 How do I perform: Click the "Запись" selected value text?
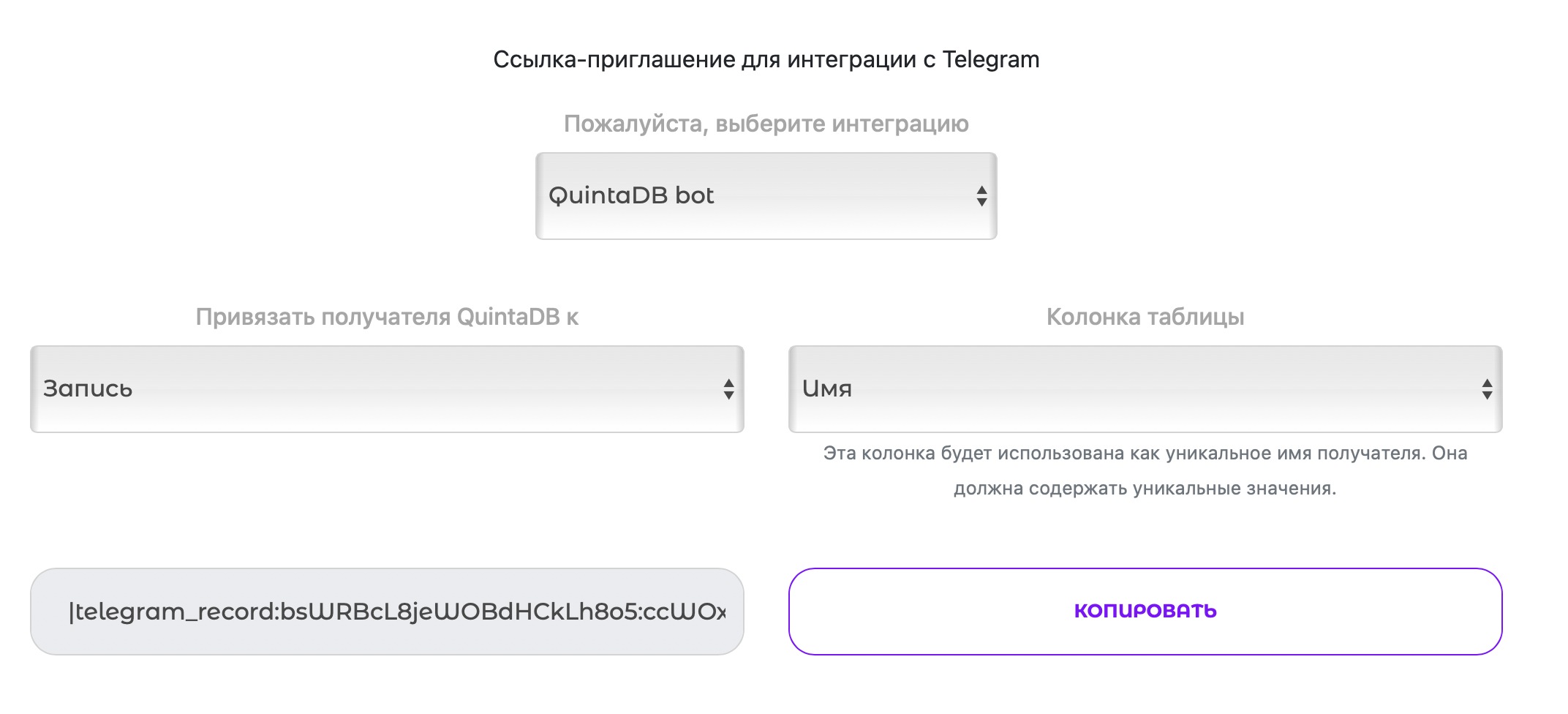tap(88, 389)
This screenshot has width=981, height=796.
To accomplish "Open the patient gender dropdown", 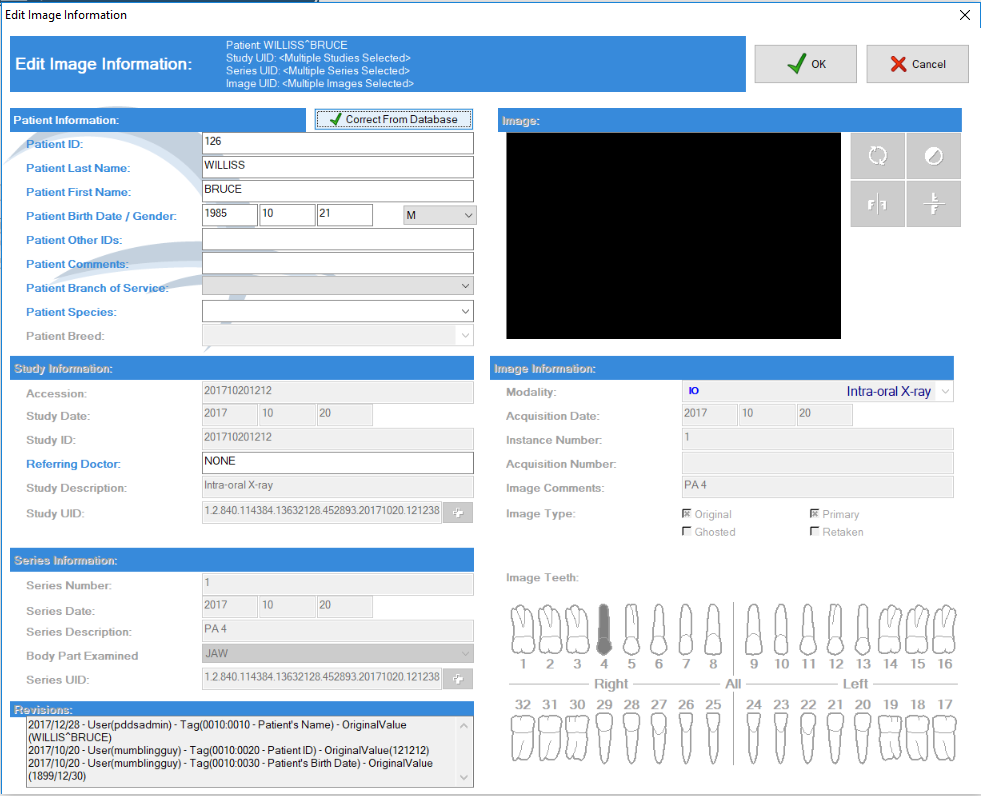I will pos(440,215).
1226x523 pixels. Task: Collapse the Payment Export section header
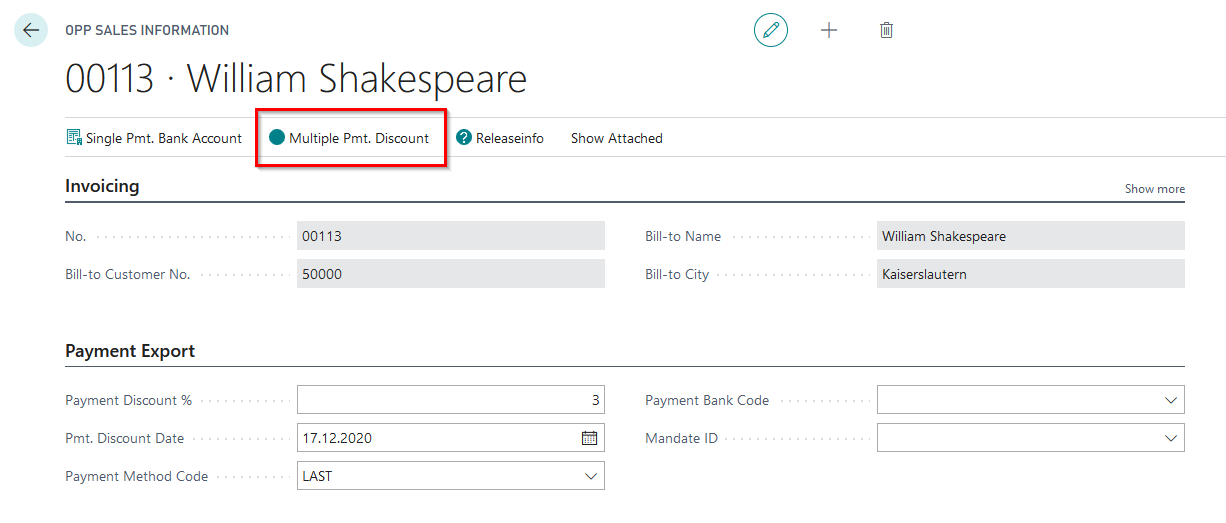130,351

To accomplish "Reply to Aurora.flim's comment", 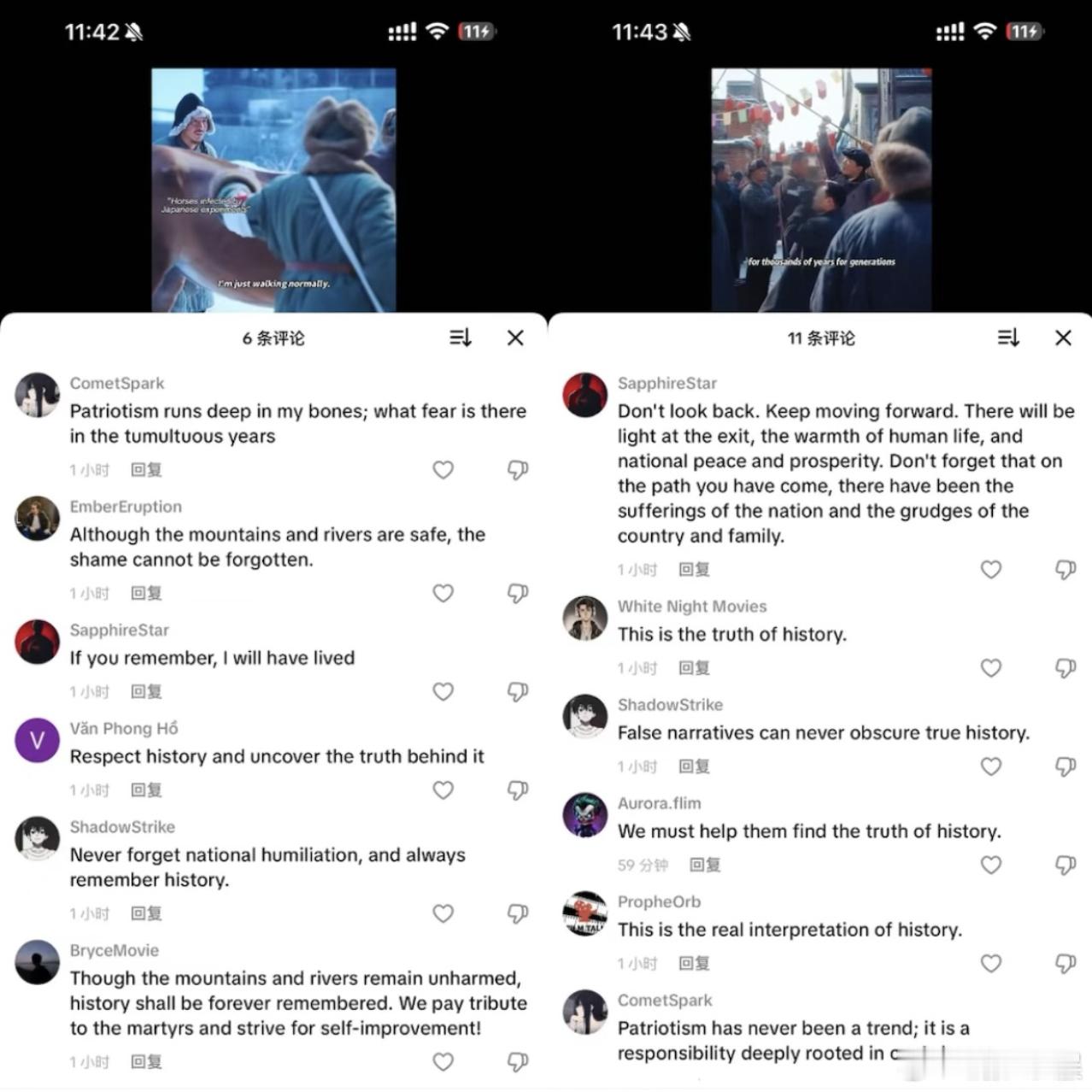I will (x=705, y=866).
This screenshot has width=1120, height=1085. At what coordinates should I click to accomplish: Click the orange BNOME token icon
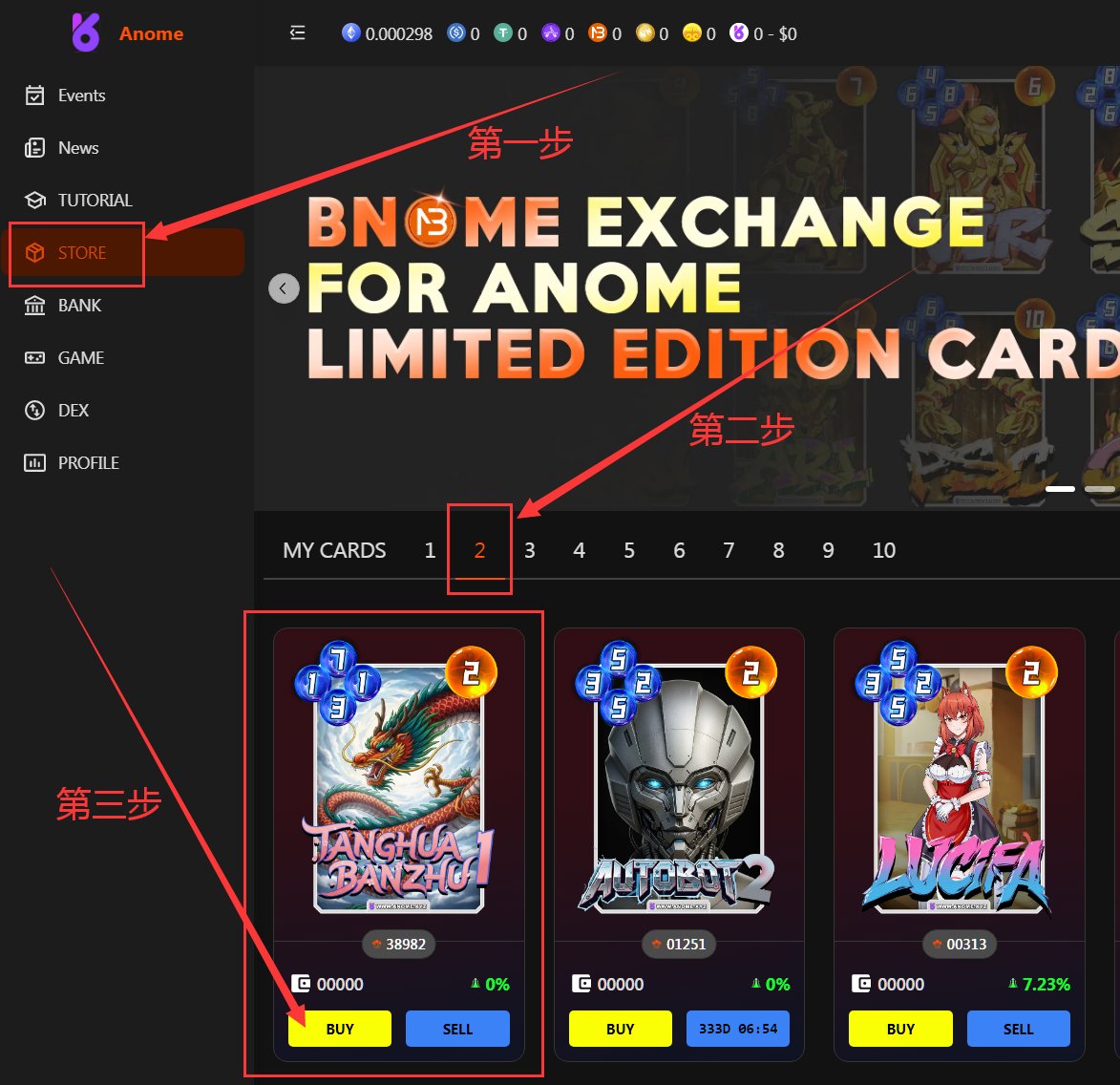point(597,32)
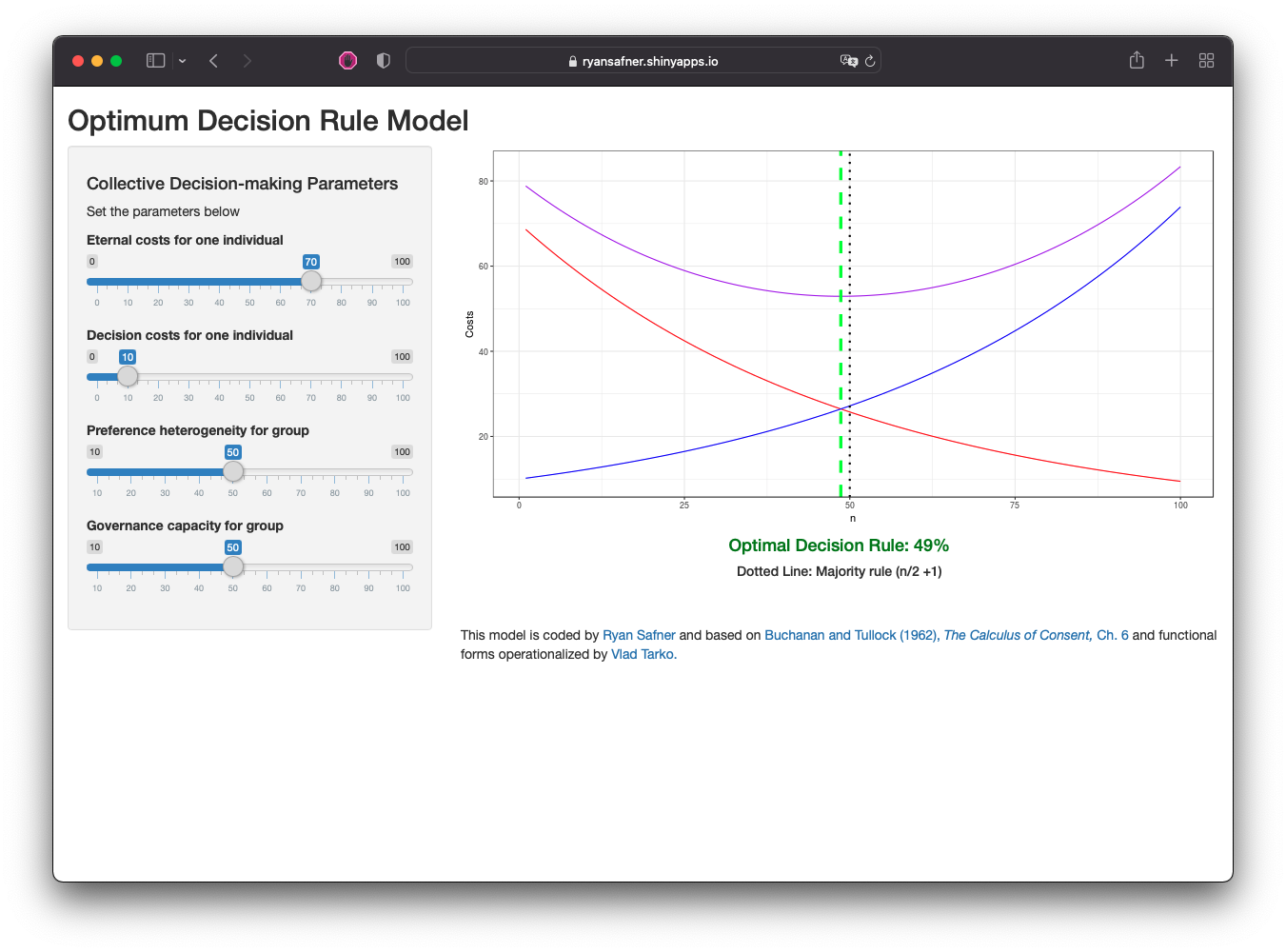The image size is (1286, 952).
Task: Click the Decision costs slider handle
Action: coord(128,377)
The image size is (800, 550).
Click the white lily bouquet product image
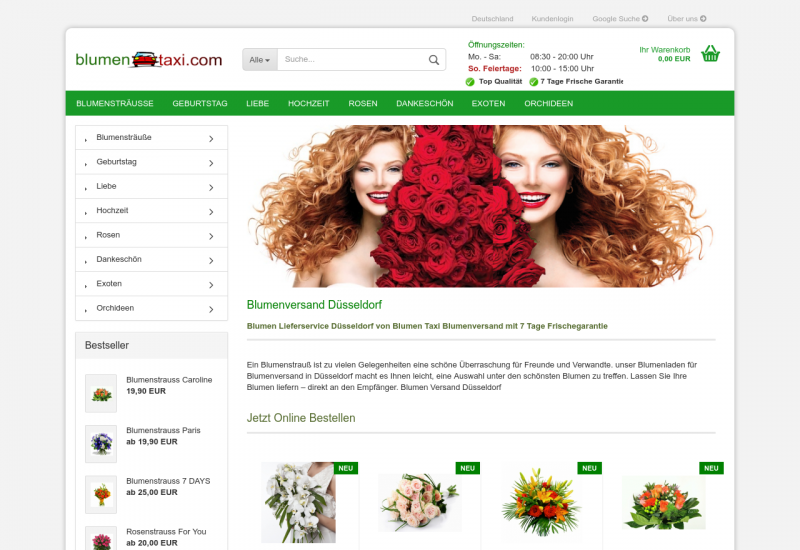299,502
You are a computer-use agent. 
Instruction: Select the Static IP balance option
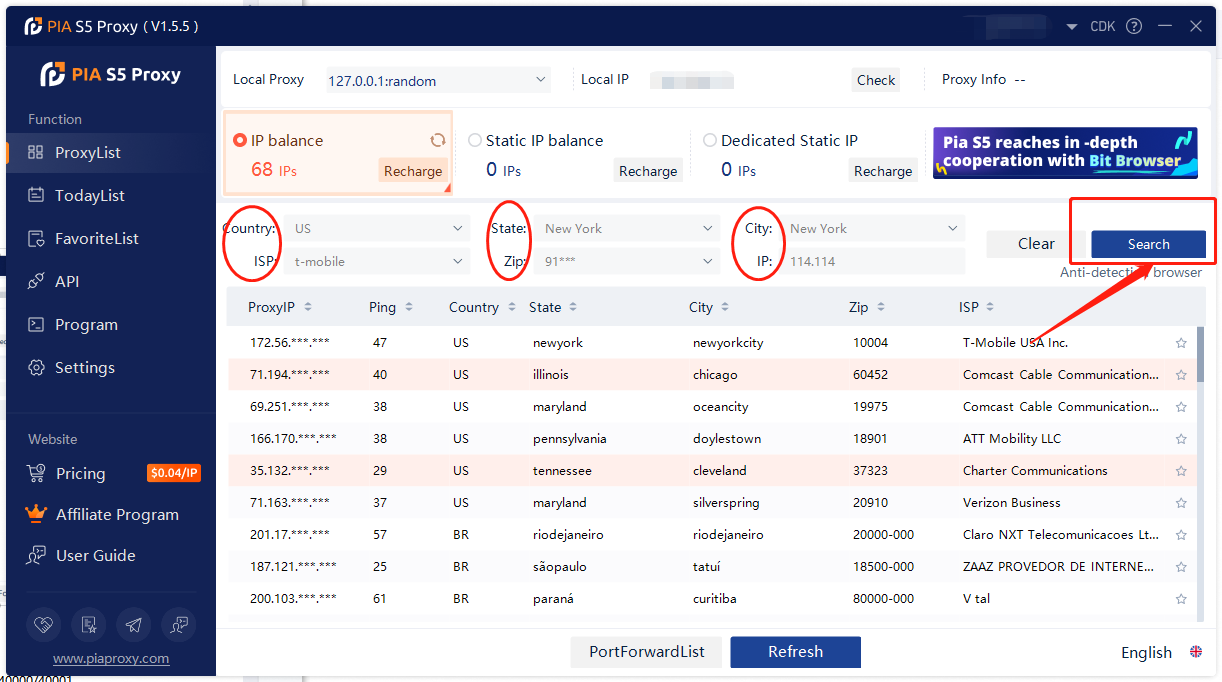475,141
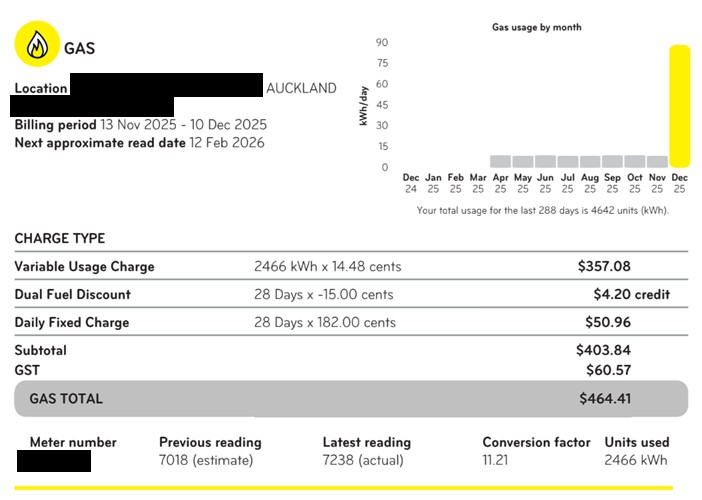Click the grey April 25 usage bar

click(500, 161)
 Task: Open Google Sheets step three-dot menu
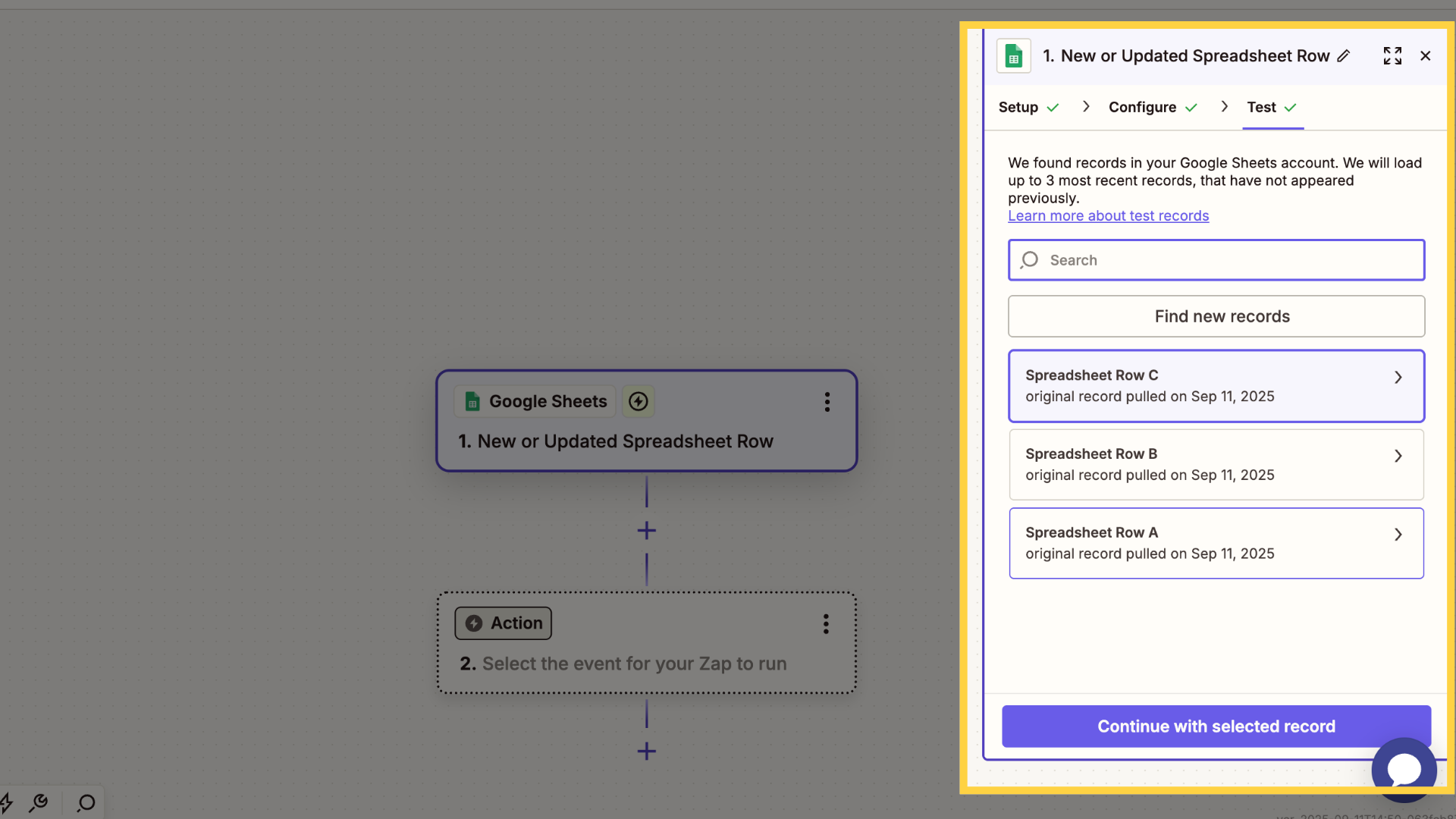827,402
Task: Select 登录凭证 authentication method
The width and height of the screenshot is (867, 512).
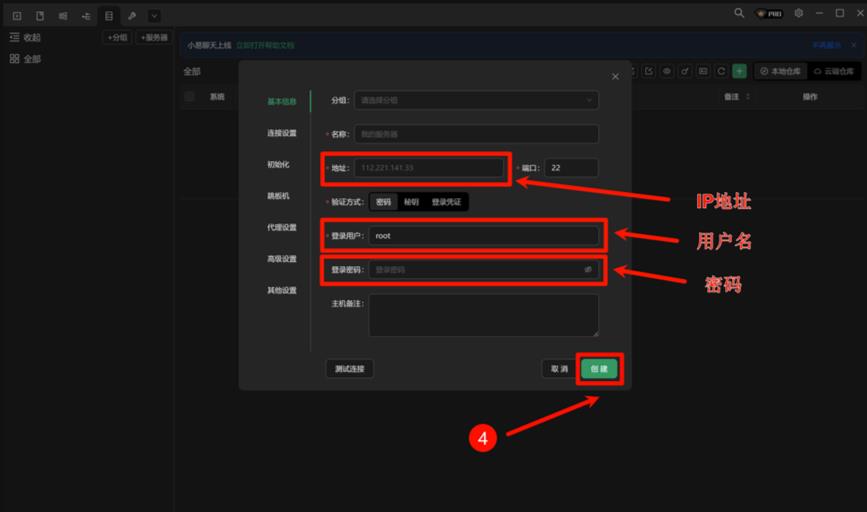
________
Problem >>
Of the entries above, print exactly those lines that run from the one containing "Click the white lily bouquet product image" through the last line, excluding any pictures.

Exercise response >>
Click the white lily bouquet product image
299,502
You are a computer-use agent. 
Instruction: Select the Static IP balance option
475,141
Click the grey April 25 usage bar

click(500, 161)
 Task: Open Google Sheets step three-dot menu
827,402
Task: Select 登录凭证 authentication method
The width and height of the screenshot is (867, 512).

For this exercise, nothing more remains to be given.